Distributing food and other aid to families in need after a natural disaster or disease epidemic was one of the Shrine's earliest philanthropic activities.
From its earliest days the Shriners were known for their philanthropic efforts across the country.
During a yellow fever epidemic in Jacksonville, Fla., members of the new Morocco Shrine and Masonic Knights Templar worked long hours to help the sick. In 1889 Shriners came to the aid of the Johnstown, Pa., flood victims. In fact, by 1898 there were 50,000 Shriners, and 71 of the 79 temples were engaged in some sort of philanthropic work.
By the early 1900s the fraternity was growing quickly. And as the fraternity was growing, so was the support for establishing an official charity. Most temples had local philanthropies and sometimes the Shriners' organization offered aid. After the 1906 San Francisco earthquake Shriners sent $25,000 to help the fallen city. Shriners contributed $10,000 for the relief of European war victims. But neither of these efforts, nor the projects of individual temples, satisfied the membership.
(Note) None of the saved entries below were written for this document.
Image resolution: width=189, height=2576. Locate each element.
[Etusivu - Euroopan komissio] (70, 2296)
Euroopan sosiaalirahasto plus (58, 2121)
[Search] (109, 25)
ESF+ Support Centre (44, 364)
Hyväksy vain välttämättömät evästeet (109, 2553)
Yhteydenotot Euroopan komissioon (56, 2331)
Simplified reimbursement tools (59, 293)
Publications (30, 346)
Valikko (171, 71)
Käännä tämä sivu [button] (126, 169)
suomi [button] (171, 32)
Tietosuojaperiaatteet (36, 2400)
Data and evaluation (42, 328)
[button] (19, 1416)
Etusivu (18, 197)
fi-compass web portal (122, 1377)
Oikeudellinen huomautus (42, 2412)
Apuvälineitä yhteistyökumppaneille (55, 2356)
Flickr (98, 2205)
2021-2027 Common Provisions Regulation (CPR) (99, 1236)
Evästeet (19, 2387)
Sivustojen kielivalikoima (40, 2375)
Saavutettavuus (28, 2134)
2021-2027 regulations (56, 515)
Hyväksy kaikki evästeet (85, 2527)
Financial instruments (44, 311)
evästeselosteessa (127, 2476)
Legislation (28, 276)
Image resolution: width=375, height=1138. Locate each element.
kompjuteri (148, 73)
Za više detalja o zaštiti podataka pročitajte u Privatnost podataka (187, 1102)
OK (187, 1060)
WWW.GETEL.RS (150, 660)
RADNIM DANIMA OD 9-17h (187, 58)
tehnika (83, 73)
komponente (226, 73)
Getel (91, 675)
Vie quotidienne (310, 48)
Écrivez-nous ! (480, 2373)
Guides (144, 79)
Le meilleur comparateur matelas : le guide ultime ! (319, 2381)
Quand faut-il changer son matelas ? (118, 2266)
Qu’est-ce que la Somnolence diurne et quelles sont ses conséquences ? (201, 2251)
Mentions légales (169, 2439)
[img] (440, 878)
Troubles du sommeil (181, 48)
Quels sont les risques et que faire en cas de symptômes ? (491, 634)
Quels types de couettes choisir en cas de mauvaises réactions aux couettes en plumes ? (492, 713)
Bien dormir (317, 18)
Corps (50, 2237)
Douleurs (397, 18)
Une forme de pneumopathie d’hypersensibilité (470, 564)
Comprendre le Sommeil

The idea to establish hospitals for children was brought to the membership in 1919 by Freeland Kendrick (P.I.P., Lu Lu Shriners, Philadelphia) after he visited a Scottish Rite Hospital for Crippled Children in Atlanta. This visit made Kendrick aware of the overwhelming need to care for children with orthopaedic disorders.
During his tenure as Imperial Potentate in 1919 and 1920, Kendrick traveled more than 150,000 miles, visiting a majority of the 146 Shrine temples and campaigning for an official philanthropy to be established.